Set each entry down exactly as written.

EXTRACTED ENTRIES:
● ● ●
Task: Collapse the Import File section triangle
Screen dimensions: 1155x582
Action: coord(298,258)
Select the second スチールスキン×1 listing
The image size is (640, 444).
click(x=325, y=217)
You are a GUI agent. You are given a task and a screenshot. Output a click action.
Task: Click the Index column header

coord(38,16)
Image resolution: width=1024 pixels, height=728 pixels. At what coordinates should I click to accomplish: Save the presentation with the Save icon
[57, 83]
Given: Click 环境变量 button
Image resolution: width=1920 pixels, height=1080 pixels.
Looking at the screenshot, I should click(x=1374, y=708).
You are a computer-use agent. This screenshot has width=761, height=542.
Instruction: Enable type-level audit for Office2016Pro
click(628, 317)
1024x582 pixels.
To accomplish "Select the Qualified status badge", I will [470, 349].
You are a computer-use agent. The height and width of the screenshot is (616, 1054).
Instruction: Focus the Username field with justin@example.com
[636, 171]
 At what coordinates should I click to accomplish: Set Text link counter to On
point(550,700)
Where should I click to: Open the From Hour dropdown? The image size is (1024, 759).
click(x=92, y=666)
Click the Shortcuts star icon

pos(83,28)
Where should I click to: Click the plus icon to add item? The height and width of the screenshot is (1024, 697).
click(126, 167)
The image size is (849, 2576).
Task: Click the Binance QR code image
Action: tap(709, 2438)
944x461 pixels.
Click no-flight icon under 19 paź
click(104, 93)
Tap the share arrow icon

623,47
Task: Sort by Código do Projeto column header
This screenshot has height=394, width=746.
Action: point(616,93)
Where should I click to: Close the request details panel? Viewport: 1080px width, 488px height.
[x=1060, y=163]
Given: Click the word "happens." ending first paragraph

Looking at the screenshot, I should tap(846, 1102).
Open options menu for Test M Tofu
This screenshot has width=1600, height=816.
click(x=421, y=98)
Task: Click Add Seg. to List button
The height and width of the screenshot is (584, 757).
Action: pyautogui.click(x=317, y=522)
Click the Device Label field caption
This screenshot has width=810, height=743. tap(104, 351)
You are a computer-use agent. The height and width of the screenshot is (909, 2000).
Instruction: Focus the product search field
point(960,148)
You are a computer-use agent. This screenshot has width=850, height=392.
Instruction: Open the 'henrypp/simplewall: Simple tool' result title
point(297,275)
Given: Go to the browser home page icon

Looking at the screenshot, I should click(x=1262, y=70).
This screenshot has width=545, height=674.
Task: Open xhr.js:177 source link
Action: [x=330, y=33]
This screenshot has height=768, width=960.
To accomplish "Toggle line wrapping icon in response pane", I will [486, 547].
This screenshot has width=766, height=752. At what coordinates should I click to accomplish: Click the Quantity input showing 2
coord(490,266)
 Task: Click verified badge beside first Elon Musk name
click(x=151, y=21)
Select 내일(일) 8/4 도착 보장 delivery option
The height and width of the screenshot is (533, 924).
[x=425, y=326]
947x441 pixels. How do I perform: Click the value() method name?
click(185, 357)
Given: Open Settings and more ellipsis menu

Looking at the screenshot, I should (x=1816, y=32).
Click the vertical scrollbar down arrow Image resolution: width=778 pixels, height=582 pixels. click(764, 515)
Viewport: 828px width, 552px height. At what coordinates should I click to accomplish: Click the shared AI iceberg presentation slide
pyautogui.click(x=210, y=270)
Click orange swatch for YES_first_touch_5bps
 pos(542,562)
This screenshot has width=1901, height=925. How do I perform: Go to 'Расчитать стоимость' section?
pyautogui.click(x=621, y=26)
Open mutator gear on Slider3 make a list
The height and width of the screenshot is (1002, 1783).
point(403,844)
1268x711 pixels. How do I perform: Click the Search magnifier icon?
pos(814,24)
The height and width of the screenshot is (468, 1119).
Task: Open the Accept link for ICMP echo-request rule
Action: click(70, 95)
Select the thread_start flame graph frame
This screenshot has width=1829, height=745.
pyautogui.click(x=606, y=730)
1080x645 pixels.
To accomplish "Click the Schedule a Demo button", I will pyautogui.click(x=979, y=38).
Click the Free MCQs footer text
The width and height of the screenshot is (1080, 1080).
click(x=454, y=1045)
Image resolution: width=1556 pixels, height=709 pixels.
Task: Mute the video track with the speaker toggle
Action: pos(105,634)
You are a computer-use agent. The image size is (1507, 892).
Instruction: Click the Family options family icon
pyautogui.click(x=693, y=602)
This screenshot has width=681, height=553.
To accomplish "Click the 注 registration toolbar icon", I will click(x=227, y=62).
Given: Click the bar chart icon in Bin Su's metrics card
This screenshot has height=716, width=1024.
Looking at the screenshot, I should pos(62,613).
● ● ●
WRITTEN RESPONSE:
Task: Collapse the Import File section triangle
Screen dimensions: 1155x582
Action: coord(298,258)
Select the second スチールスキン×1 listing
The image size is (640, 444).
click(x=325, y=217)
You are a GUI agent. You are given a task and a screenshot. Output a click action.
Task: Click the Index column header

coord(38,16)
Image resolution: width=1024 pixels, height=728 pixels. At what coordinates should I click to accomplish: Save the presentation with the Save icon
[57, 83]
Given: Click 环境变量 button
Image resolution: width=1920 pixels, height=1080 pixels.
Looking at the screenshot, I should click(x=1374, y=708).
You are a computer-use agent. This screenshot has width=761, height=542.
Instruction: Enable type-level audit for Office2016Pro
click(628, 317)
1024x582 pixels.
To accomplish "Select the Qualified status badge", I will [470, 349].
You are a computer-use agent. The height and width of the screenshot is (616, 1054).
Instruction: Focus the Username field with justin@example.com
[636, 171]
 At what coordinates should I click to accomplish: Set Text link counter to On
point(550,700)
Where should I click to: Open the From Hour dropdown? The image size is (1024, 759).
click(x=92, y=666)
Click the Shortcuts star icon

pos(83,28)
Where should I click to: Click the plus icon to add item? The height and width of the screenshot is (1024, 697).
click(126, 167)
The image size is (849, 2576).
Task: Click the Binance QR code image
Action: tap(709, 2438)
944x461 pixels.
Click no-flight icon under 19 paź
click(104, 93)
Tap the share arrow icon

623,47
Task: Sort by Código do Projeto column header
This screenshot has height=394, width=746.
Action: point(616,93)
Where should I click to: Close the request details panel? Viewport: 1080px width, 488px height.
[x=1060, y=163]
Given: Click the word "happens." ending first paragraph

Looking at the screenshot, I should tap(846, 1102).
Open options menu for Test M Tofu
This screenshot has width=1600, height=816.
click(x=421, y=98)
Task: Click Add Seg. to List button
The height and width of the screenshot is (584, 757).
Action: pyautogui.click(x=317, y=522)
Click the Device Label field caption
This screenshot has width=810, height=743. tap(104, 351)
You are a computer-use agent. The height and width of the screenshot is (909, 2000).
Instruction: Focus the product search field
point(960,148)
You are a computer-use agent. This screenshot has width=850, height=392.
Instruction: Open the 'henrypp/simplewall: Simple tool' result title
point(297,275)
Given: Go to the browser home page icon

Looking at the screenshot, I should click(x=1262, y=70).
This screenshot has width=545, height=674.
Task: Open xhr.js:177 source link
Action: [x=330, y=33]
This screenshot has height=768, width=960.
To accomplish "Toggle line wrapping icon in response pane", I will [486, 547].
This screenshot has width=766, height=752. At what coordinates should I click to accomplish: Click the Quantity input showing 2
coord(490,266)
 Task: Click verified badge beside first Elon Musk name
click(x=151, y=21)
Select 내일(일) 8/4 도착 보장 delivery option
The height and width of the screenshot is (533, 924).
[x=425, y=326]
947x441 pixels. How do I perform: Click the value() method name?
click(185, 357)
Given: Open Settings and more ellipsis menu

Looking at the screenshot, I should (x=1816, y=32).
Click the vertical scrollbar down arrow Image resolution: width=778 pixels, height=582 pixels. click(764, 515)
Viewport: 828px width, 552px height. At what coordinates should I click to accomplish: Click the shared AI iceberg presentation slide
pyautogui.click(x=210, y=270)
Click orange swatch for YES_first_touch_5bps
 pos(542,562)
This screenshot has width=1901, height=925. How do I perform: Go to 'Расчитать стоимость' section?
pyautogui.click(x=621, y=26)
Open mutator gear on Slider3 make a list
The height and width of the screenshot is (1002, 1783).
point(403,844)
1268x711 pixels. How do I perform: Click the Search magnifier icon?
pos(814,24)
The height and width of the screenshot is (468, 1119).
Task: Open the Accept link for ICMP echo-request rule
Action: click(70, 95)
Select the thread_start flame graph frame
This screenshot has width=1829, height=745.
pyautogui.click(x=606, y=730)
1080x645 pixels.
To accomplish "Click the Schedule a Demo button", I will pyautogui.click(x=979, y=38).
Click the Free MCQs footer text
The width and height of the screenshot is (1080, 1080).
click(x=454, y=1045)
Image resolution: width=1556 pixels, height=709 pixels.
Task: Mute the video track with the speaker toggle
Action: pos(105,634)
You are a computer-use agent. The image size is (1507, 892).
Instruction: Click the Family options family icon
pyautogui.click(x=693, y=602)
This screenshot has width=681, height=553.
To accomplish "Click the 注 registration toolbar icon", I will click(x=227, y=62).
Given: Click the bar chart icon in Bin Su's metrics card
This screenshot has height=716, width=1024.
Looking at the screenshot, I should pos(62,613).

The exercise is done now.